What is being asked – For this exercise, output the line containing "Open the Way of Calculating dropdown" and every line after it through the end of the records, exactly, and no other line.

[Saved data entries]

################

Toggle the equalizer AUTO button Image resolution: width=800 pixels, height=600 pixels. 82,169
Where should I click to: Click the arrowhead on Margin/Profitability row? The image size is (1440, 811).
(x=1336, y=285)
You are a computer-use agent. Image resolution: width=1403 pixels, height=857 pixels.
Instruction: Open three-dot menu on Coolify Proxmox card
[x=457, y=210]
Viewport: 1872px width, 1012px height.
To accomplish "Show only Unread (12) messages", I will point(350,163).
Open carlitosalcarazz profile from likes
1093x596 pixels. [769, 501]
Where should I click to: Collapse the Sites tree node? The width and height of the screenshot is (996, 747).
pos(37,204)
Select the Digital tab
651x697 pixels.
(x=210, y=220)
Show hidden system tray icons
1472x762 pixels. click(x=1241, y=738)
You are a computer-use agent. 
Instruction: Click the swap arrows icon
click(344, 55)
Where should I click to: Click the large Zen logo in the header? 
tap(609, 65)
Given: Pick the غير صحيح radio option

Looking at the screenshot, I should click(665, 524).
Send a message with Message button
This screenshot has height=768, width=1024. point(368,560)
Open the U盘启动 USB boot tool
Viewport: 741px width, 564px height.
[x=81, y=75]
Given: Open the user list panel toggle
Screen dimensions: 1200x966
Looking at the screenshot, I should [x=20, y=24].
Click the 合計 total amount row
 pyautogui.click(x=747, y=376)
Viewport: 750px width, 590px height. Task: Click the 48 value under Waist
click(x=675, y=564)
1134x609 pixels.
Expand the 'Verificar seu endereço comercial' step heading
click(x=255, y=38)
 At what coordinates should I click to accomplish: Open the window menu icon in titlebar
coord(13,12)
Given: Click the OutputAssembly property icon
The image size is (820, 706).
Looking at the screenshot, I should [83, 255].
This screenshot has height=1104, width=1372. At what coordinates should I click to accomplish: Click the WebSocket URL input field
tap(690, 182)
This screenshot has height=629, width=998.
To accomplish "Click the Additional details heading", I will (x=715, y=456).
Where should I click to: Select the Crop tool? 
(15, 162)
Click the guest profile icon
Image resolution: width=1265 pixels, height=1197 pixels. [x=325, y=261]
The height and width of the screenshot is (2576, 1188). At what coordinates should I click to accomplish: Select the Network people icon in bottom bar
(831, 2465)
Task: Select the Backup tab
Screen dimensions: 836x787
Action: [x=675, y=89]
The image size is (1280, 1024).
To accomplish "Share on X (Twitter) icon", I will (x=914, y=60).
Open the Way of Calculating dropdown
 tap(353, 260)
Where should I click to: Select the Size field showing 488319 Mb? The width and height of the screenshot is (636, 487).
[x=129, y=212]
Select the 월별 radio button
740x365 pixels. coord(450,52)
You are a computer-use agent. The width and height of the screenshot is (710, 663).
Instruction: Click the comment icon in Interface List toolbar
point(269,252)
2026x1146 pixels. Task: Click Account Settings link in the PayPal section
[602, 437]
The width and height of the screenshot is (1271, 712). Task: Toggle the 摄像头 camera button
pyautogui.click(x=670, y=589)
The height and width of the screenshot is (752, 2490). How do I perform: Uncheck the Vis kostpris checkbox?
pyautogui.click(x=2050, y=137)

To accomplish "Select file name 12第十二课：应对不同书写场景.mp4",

################

Task output –
Open the Way of Calculating dropdown
 tap(353, 260)
Where should I click to: Select the Size field showing 488319 Mb? The width and height of the screenshot is (636, 487).
[x=129, y=212]
Select the 월별 radio button
740x365 pixels. coord(450,52)
You are a computer-use agent. The width and height of the screenshot is (710, 663).
Instruction: Click the comment icon in Interface List toolbar
point(269,252)
2026x1146 pixels. Task: Click Account Settings link in the PayPal section
[602, 437]
The width and height of the screenshot is (1271, 712). Task: Toggle the 摄像头 camera button
pyautogui.click(x=670, y=589)
The height and width of the screenshot is (752, 2490). How do I perform: Uncheck the Vis kostpris checkbox?
pyautogui.click(x=2050, y=137)

To accomplish "Select file name 12第十二课：应对不同书写场景.mp4",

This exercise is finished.